### [The problem]
When the word "logo" appears in a line of the data below, list that line.

+===+

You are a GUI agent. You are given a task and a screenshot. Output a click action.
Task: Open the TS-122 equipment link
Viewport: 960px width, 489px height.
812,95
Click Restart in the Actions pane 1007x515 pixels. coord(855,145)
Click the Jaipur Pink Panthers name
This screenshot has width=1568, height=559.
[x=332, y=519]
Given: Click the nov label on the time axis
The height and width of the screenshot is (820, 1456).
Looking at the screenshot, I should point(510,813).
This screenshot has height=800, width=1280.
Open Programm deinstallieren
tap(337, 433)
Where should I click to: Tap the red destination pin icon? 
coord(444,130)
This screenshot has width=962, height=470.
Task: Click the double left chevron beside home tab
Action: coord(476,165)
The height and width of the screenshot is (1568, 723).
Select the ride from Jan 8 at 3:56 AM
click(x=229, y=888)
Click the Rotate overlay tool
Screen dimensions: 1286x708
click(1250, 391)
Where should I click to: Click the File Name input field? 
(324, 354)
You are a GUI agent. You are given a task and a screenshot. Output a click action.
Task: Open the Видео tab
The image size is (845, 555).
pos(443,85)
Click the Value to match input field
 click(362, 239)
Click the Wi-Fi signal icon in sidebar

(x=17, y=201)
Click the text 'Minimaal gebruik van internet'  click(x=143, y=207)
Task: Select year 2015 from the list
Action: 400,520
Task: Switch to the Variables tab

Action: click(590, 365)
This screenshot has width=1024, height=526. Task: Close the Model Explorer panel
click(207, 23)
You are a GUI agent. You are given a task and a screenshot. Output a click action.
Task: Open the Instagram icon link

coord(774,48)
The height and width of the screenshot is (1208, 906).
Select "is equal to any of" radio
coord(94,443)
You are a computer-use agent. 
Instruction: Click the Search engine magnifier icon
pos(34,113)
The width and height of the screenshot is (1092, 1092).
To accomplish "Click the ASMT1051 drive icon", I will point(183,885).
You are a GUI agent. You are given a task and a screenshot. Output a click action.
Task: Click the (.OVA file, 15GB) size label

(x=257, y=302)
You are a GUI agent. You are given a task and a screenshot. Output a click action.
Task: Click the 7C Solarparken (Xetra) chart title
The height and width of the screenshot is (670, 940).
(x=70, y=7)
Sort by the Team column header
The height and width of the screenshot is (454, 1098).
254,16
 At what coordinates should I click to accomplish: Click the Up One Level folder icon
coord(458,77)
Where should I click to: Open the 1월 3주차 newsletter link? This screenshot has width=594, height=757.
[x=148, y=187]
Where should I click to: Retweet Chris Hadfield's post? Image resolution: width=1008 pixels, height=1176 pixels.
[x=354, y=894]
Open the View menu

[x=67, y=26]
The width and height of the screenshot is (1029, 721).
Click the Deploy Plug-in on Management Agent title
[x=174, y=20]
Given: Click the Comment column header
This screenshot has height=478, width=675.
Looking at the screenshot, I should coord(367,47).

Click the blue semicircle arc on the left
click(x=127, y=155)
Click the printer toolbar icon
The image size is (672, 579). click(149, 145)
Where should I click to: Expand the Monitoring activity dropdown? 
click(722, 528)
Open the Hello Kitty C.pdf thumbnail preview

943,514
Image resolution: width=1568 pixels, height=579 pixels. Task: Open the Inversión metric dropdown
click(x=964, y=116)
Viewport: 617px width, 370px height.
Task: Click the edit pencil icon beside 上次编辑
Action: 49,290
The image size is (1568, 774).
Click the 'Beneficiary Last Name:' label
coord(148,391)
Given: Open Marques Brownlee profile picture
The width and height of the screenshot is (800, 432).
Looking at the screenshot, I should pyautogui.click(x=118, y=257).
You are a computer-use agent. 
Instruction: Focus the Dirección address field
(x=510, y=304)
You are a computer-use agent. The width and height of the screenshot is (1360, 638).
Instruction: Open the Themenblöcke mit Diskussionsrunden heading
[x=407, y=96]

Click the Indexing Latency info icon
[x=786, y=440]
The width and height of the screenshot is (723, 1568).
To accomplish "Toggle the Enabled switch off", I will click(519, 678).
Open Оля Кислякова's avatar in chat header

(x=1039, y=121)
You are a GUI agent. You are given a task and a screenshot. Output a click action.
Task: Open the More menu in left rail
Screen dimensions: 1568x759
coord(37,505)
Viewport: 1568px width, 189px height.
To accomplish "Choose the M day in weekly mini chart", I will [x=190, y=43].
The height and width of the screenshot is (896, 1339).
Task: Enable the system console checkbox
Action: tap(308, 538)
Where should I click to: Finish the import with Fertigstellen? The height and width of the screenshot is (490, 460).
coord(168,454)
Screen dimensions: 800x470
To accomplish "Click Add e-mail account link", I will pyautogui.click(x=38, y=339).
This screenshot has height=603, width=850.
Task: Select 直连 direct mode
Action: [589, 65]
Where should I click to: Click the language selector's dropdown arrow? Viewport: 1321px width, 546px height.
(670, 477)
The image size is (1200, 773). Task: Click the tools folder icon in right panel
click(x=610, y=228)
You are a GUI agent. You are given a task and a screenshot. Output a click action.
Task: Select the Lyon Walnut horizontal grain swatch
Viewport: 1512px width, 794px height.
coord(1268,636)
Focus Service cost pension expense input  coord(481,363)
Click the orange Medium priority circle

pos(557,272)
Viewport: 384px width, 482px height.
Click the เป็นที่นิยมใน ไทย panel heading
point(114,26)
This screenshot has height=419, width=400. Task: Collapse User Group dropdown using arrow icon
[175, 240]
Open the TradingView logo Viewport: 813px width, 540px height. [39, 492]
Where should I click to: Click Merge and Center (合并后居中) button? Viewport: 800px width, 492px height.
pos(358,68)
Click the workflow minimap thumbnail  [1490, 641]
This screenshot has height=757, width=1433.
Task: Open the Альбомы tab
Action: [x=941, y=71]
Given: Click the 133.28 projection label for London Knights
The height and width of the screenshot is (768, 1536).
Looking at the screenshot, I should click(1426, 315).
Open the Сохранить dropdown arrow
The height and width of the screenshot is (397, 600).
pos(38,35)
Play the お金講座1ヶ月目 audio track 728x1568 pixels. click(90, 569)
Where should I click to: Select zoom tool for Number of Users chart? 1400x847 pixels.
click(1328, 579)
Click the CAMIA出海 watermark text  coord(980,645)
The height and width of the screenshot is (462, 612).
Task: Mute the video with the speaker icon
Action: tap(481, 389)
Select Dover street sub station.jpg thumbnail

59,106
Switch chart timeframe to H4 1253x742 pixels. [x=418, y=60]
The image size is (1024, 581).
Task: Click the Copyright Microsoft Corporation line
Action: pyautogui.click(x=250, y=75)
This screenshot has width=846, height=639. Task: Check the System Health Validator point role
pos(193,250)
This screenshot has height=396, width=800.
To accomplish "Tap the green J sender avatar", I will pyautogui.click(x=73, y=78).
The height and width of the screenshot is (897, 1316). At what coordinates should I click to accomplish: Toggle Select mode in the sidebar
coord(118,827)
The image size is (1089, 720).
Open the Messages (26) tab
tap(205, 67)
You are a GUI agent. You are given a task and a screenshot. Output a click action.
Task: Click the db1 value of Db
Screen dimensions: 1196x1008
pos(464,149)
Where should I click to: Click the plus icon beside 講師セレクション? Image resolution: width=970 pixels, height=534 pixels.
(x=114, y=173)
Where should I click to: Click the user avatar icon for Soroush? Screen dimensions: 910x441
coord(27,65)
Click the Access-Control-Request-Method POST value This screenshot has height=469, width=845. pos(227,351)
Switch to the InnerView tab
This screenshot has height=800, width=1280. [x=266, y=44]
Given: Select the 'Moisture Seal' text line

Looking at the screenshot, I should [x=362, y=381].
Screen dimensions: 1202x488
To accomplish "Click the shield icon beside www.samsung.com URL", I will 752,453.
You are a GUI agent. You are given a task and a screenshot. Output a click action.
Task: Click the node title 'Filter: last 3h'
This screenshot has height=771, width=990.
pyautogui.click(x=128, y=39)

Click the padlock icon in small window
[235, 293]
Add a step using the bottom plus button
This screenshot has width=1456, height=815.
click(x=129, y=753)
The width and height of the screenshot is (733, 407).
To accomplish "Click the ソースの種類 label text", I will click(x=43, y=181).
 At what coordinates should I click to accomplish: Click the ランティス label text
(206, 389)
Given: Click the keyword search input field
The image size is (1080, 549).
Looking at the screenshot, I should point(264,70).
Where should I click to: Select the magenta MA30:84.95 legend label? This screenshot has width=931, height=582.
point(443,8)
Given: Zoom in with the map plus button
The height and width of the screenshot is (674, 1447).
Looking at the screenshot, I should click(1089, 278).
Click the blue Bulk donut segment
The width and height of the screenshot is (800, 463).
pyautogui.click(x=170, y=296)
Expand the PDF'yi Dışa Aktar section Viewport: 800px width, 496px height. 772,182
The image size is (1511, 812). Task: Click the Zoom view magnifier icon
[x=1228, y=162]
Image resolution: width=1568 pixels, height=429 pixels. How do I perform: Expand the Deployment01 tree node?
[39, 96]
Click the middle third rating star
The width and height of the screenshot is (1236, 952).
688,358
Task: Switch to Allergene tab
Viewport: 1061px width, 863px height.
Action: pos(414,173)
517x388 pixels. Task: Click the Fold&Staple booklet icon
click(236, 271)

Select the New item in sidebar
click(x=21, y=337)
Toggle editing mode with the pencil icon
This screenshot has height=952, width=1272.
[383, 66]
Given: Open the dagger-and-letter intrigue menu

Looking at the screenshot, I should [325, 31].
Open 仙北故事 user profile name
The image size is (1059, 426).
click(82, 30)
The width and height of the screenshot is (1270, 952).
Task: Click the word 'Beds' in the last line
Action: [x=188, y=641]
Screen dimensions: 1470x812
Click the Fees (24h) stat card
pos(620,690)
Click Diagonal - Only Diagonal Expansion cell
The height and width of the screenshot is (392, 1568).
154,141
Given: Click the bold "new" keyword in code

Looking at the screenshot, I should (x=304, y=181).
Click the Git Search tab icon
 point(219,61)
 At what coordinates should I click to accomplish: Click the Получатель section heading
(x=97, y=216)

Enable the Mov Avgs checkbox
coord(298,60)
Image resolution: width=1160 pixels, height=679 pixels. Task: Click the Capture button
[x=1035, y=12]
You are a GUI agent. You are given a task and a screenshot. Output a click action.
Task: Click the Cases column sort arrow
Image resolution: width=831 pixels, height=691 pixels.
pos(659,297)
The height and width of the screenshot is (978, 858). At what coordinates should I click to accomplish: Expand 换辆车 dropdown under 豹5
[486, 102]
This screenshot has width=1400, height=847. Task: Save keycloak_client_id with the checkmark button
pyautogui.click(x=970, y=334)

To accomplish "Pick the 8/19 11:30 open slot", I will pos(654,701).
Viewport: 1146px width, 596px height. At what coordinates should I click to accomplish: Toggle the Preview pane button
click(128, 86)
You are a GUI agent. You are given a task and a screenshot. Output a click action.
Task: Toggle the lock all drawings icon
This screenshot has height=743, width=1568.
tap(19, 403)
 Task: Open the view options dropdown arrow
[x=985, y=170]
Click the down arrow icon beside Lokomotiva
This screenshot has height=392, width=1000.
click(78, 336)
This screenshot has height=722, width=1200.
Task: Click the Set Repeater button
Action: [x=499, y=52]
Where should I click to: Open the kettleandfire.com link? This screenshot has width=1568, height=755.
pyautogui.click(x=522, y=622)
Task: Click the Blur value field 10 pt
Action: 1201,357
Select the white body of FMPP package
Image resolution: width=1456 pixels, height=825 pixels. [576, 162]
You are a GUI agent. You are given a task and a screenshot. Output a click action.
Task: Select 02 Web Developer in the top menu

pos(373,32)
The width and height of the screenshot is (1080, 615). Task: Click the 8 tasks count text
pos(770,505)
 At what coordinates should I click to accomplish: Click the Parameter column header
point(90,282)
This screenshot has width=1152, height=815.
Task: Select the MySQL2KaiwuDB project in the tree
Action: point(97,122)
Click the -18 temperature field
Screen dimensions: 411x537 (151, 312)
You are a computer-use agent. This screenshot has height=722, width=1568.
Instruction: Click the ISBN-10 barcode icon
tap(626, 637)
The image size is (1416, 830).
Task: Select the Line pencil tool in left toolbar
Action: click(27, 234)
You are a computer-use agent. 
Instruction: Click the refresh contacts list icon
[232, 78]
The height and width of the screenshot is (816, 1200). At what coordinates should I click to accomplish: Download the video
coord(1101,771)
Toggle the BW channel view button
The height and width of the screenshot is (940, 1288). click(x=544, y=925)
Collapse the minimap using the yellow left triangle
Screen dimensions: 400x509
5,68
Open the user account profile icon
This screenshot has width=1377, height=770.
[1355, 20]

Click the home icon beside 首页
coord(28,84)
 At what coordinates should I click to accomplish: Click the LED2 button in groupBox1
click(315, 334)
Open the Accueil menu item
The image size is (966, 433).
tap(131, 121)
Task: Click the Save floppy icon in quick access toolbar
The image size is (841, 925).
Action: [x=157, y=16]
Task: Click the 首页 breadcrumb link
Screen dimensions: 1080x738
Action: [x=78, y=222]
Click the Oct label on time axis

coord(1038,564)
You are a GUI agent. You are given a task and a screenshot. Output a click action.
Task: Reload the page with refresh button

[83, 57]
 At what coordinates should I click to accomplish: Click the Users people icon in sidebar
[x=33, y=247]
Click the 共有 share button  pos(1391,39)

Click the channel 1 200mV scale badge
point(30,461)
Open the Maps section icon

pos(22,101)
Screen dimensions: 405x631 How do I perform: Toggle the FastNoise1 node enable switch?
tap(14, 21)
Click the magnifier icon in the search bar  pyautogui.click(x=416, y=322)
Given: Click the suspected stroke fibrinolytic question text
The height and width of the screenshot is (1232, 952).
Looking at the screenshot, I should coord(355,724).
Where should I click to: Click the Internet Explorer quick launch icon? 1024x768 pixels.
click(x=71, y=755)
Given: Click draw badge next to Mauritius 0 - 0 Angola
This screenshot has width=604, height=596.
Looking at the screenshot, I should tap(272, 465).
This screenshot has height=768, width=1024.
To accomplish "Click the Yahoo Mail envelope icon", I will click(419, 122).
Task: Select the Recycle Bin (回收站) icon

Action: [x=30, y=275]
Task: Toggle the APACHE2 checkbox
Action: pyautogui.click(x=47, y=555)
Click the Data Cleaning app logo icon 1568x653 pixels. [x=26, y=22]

+===+

### [Your solution]
Open the TradingView logo Viewport: 813px width, 540px height. [39, 492]
Click the Data Cleaning app logo icon 1568x653 pixels. [x=26, y=22]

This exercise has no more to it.